#### EXCERPTED TEXT:
-- -- --

Jenny was the associate producer for nine years at the Williamstown Theatre Festival in Massachusetts and has since moved on to be a producer at the Public Theater in New York City. She was one of the main producers behind the hugely successful Broadway revival of Hair. And as I type, she has just become the first woman to be named the artistic director of the Williamstown Theatre Festival.

The reason I have given you my friends’ résumés is to help you understand how extraordinary it is to me that two people in the same business—show business, no less—could have not only very successful careers, but also a very successful marriage and raise two lovely children. They not only have done this but they are generous enough to expand their family circle to include somebody like me.

As many people who do it know, it’s tough when both members of a couple are pursuing full-time careers. You have your shit, and they have their shit, and now you have all the shit that a marriage can bring to the table. It’s a lot of shit, and if you have kids, then you’ve added their shit on top of your shit. You have to keep reminding yourself that the kids’ shit is just as important as yours, and then you have to remind yourself that your shit is as important as theirs. I imagine it’s like living in the emotional equivalent of an Escher drawing.

And he’s a Catholic and she’s a Jew. That can open a whole other can of worms, but it hasn’t for them.

Yet, in spite of all of this, Willie and Jenny have a “traditional” marriage.

I have enough trouble just dealing with myself and my career without being half insane most of the time. How the fuck do people do it? How the fuck do they make such a deep commitment to each other without going completely batshit.

I stand in awe of them. Well, maybe not in awe. I’ll save that for something truly beyond the realm of my belief system. But . . . this is close to that.

-- -- --

#### RECORDED DATA:
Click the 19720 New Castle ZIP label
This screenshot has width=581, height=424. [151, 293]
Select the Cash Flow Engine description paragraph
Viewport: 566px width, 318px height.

-- -- --

#### TASK SET:
1/ From the passage about Willie and Jenny, reproduce the part that opens with the words containing "Yet, in spite" and closes with "close to that.".
2/ List every position that the passage about Willie and Jenny says Jenny has held or taken on.
3/ Answer these questions from the passage about Willie and Jenny:
(a) For how many years was Jenny the associate producer at the Williamstown Theatre Festival?
(b) How many children have the two friends raised?
(c) What kind of drawing does the writer compare a two-career marriage with kids to?

#### FULL SOLUTIONS:
1/
Yet, in spite of all of this, Willie and Jenny have a “traditional” marriage.

I have enough trouble just dealing with myself and my career without being half insane most of the time. How the fuck do people do it? How the fuck do they make such a deep commitment to each other without going completely batshit.

I stand in awe of them. Well, maybe not in awe. I’ll save that for something truly beyond the realm of my belief system. But . . . this is close to that.

2/
- Associate producer at the Williamstown Theatre Festival in Massachusetts
- Producer at the Public Theater in New York City
- One of the main producers behind the Broadway revival of Hair
- Artistic director of the Williamstown Theatre Festival

3/
(a) Nine years.
(b) Two.
(c) An Escher drawing.